I haven’t been ableto send home any money. My wife was complaining I was better off as a waiter than I am as a millionaire, says Pottengal Ahamed. Image Credit: Mazhar Farooqui/XPRESS

Dubai: Ever heard of a millionaire who can't afford a decent meal, has no place to sleep and no income? Meet Pottengal Ahamed. Four months after he won Dh1 million in a National Bonds draw, he is still waiting for his prize money — partly due to miscommunication, but largely because of his own ignorance.

Ahamed, 50, quit a Dh1,300 restaurant waiter job shortly after being declared winner of the millionaire draw on September 24 last year.


He recalls that day. "It was around 7.30pm. I was serving food as usual when I got an SMS from National Bonds saying I have won one million dirhams. I dismissed it because just one week earlier I had got an SMS from a strange number saying I had won £5,000 (Dh28,591). It turned out be a scam. Later that evening I showed the SMS to some friends. One of them called up National Bonds. When they confirmed that I had indeed won, I felt my heart pound so heavily I thought I would faint," said Ahamed, who had saved for months to buy Dh3,000 worth of certificates.

"A few days later I told my employer to find someone else. For eighteen years, I've been cleaning dishes. Who'd want to do that any more when you have one million dirhams in your account?" said the father of three from Kerala, India.

The next few days passed in an unrealistic blur of ecstasy. His pictures were splashed across newspapers and he was flooded with congratulatory calls. "I felt my dreary days were over and started fantasising about the good life ahead."

It was the stuff that would have inspired a movie. But somewhere down the line the plot went slightly off track.

Ahamed is still waiting to get his hands on the money.

"Every time I go to an exchange house or bank and ask for my money I am turned away. I don't know what to do. Whatever savings I have is fast dwindling. I cannot go back to my old job because the owner of the Deira cafeteria where I worked has employed a new waiter and my visa has expired," said Ahamed.

"If I stay any longer I might be caught by the police for being an illegal resident. In any case, I have very little left to survive. You know how expensive it is here… When I was working as a waiter I used to send some money to my family, but I haven't sent anything lately. My wife was complaining I was better off as a waiter than I am as a millionaire," he said.

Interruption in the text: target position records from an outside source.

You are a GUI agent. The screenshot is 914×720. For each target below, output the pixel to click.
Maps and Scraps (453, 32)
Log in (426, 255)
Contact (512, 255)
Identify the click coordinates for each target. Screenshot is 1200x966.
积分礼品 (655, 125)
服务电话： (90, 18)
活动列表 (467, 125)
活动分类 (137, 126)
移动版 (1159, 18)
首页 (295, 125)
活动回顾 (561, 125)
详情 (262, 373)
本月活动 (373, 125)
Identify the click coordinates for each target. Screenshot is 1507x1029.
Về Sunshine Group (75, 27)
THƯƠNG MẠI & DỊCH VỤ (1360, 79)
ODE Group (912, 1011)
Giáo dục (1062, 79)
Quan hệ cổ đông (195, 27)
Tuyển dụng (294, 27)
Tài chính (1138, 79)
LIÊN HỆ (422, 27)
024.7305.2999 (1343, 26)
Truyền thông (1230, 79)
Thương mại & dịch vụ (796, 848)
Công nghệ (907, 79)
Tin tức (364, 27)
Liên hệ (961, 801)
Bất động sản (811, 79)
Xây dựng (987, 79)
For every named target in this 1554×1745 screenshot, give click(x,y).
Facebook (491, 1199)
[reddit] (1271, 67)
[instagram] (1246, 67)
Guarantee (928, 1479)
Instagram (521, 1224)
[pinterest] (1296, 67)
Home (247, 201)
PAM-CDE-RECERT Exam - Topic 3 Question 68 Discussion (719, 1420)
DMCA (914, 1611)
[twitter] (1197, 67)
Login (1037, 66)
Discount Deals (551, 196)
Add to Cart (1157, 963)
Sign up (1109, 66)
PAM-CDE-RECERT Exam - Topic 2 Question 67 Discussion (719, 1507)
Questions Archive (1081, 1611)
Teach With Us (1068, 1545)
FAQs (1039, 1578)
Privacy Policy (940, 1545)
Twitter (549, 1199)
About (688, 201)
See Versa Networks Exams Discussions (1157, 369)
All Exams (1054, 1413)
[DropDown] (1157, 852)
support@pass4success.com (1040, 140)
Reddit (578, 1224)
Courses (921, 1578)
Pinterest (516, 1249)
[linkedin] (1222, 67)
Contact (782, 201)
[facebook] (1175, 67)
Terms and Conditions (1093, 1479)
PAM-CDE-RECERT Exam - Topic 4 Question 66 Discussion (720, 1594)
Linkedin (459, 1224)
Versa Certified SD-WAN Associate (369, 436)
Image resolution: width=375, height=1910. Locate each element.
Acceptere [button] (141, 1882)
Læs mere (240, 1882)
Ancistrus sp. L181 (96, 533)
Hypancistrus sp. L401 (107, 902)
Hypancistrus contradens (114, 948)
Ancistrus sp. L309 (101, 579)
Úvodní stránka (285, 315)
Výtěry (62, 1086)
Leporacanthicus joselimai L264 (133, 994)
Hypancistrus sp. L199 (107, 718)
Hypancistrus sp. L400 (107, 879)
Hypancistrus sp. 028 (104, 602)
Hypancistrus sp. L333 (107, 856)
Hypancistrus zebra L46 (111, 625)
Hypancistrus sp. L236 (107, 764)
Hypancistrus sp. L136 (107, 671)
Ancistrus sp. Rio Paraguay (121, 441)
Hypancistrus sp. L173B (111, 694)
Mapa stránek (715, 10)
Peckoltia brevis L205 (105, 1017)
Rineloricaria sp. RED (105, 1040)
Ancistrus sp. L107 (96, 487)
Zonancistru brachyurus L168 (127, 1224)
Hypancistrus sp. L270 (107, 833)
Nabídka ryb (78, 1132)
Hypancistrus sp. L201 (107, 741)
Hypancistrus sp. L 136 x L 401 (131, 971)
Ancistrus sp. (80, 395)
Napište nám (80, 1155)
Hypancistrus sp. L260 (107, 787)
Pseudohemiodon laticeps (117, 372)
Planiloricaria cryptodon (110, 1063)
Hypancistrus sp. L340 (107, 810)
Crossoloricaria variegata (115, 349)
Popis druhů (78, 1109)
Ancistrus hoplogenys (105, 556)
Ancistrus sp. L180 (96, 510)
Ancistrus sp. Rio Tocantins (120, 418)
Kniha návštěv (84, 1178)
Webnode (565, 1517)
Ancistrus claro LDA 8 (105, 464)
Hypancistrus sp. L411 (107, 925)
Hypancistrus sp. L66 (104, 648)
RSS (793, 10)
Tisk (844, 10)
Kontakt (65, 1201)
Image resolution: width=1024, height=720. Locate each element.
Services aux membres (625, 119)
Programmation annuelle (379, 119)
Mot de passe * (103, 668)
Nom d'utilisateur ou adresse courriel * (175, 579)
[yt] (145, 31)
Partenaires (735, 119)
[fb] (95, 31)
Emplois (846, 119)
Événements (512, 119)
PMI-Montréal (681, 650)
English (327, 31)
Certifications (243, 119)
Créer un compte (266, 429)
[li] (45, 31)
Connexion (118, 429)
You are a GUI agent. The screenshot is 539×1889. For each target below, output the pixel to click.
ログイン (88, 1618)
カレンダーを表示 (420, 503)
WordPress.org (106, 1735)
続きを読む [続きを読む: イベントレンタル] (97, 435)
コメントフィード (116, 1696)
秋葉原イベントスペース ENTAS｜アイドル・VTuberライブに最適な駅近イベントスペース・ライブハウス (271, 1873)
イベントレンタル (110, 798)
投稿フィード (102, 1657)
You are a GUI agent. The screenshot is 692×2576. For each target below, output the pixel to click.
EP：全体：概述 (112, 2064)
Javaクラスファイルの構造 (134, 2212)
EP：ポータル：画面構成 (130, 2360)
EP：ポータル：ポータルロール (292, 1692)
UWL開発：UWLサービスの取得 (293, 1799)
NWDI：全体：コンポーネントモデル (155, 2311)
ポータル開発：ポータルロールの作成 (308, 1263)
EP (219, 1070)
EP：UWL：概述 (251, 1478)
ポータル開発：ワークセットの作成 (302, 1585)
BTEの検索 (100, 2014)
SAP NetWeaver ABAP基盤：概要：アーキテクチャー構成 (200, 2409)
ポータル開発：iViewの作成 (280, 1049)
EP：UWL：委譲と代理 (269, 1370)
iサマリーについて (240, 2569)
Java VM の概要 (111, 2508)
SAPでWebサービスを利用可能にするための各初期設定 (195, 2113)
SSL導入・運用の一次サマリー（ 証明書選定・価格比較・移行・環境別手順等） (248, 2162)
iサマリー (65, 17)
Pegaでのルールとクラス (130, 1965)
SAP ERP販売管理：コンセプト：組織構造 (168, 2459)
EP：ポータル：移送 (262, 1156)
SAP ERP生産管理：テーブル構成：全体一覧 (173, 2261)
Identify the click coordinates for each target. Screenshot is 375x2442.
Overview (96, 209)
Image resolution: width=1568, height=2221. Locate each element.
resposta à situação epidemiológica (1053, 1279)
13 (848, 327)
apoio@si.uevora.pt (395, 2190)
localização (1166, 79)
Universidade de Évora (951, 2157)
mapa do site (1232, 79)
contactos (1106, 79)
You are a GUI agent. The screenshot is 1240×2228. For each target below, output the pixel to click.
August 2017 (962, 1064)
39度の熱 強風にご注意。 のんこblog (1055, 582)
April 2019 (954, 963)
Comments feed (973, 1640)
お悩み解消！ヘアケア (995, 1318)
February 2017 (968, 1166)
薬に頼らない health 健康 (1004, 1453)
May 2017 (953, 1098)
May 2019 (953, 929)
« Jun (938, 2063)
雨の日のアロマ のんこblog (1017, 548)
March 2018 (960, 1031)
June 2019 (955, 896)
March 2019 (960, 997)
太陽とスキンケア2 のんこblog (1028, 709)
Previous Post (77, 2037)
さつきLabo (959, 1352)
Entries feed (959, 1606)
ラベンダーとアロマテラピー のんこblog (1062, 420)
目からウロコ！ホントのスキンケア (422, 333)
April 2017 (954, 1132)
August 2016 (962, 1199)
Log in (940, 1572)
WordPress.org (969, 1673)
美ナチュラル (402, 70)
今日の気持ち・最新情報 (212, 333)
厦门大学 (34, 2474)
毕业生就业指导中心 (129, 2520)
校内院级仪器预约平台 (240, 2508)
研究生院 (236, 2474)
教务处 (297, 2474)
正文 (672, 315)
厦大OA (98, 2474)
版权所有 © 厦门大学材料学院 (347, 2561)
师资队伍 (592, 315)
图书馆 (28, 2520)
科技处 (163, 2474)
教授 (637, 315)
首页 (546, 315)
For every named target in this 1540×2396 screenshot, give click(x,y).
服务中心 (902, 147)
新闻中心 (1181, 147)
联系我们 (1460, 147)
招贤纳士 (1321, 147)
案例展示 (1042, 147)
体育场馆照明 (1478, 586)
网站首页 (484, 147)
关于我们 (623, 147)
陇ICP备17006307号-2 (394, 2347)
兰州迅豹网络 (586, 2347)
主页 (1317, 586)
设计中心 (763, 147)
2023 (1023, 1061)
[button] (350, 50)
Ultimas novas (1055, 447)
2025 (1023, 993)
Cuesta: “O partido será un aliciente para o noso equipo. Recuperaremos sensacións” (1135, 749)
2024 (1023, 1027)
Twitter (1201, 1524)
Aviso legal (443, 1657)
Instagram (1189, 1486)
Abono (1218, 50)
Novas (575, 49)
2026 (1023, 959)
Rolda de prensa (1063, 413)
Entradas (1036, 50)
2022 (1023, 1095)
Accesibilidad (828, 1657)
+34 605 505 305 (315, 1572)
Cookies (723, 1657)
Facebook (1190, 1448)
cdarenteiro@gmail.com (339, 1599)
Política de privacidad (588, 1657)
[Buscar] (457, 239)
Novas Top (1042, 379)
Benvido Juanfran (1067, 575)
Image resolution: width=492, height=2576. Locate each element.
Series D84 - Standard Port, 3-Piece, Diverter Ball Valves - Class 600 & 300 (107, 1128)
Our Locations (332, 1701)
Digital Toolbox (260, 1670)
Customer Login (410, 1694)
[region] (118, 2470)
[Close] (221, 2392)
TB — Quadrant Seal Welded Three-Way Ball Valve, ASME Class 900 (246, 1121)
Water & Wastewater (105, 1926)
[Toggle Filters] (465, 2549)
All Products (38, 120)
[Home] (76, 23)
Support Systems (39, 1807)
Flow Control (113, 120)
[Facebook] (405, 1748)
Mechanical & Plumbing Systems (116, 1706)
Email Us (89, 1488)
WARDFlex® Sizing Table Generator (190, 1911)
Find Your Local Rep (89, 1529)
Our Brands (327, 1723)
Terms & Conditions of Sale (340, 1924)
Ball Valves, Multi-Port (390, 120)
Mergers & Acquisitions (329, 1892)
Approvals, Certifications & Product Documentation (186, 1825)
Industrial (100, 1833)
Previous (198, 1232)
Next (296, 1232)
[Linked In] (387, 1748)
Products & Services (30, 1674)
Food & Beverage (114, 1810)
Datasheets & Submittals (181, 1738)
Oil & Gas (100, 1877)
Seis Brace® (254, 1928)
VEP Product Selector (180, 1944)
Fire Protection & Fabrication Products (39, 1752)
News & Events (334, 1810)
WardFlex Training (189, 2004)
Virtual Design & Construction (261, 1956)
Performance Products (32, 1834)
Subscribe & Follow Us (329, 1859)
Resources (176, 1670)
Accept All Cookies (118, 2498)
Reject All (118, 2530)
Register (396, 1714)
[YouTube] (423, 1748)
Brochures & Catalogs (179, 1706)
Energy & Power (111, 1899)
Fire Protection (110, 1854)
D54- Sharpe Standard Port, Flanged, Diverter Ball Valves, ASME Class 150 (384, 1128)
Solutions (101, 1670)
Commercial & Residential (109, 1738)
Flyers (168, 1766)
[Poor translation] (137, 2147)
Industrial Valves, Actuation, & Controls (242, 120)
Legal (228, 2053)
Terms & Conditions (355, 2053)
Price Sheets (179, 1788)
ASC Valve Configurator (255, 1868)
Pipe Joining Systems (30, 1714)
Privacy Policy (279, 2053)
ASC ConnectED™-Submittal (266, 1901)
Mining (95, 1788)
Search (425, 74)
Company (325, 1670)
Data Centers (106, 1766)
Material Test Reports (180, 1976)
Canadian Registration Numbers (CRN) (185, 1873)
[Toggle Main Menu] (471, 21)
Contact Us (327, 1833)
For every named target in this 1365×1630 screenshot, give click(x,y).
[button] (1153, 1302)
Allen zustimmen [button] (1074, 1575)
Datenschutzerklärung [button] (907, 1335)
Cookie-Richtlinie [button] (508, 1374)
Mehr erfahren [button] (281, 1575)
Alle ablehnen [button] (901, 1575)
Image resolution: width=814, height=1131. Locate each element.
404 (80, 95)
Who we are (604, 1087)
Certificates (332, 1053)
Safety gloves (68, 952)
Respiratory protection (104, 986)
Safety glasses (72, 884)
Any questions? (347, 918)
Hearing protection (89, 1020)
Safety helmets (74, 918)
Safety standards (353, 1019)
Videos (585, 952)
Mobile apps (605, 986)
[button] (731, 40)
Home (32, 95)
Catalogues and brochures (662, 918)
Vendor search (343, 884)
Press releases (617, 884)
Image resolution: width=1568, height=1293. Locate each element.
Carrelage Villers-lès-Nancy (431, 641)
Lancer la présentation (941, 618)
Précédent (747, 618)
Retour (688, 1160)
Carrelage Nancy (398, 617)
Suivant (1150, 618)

However, Ahamed's ordeal is set to be over now with National Bonds CEO Mohammad Qasim Al Ali taking an interest in the matter after it was brought to his attention by XPRESS.

Al Ali said Ahamed was never turned away. "Our customer service and retention team's job is to ensure that customers are aware of the disadvantages of not continuing to save especially with all the weekly and monthly rewards that National Bonds provide. We spoke to Pottengal Ahamed on the occasions that he tried to redeem his prize, and explained that if he kept them until the impending profit announcement, he would get an even higher amount of money. This was done in good faith and at no point did our team say that Ahamed could not redeem his money, so we are surprised that there has been a misunderstanding. That said, we are always looking for ways to enhance our service standards, and this valuable feedback will allow us to look into avoiding such miscommunication that may arise in the future, Al Ali stated in an e-mailed statement to XPRESS.

Since Ahamed doesn't understand English and speaks broken Hindi, National Bonds had to get a Malayali speaker to communicate with him in his native language.

"We have spoken to Ahamed and explained that he can come and pick up his cheque at any time, so we expect him to join us some time this week to redeem his prize," said Al Ali.

Ahamed said National Bonds called him on Wednesday saying he will get the Dh1 million cheque next Tuesday (January 31). "Now I can breathe a sigh of relief. I am happy," he said.

Ahamed said he will use the prize money to secure the future of his children. "My parents couldn't send me to school. I had to work in the farms. I will try to get the best education for my children — (one daughter and two sons aged 10, 6 and 4). I have not seen them for years. Some day I will bring them to Dubai."

Ahamed said he plans to start a grocery in Dubai, but is not sure if one million dirhams is adequate start-up capital.

"I don't want a fancy shop.. something very small and basic.. Will it be enough?"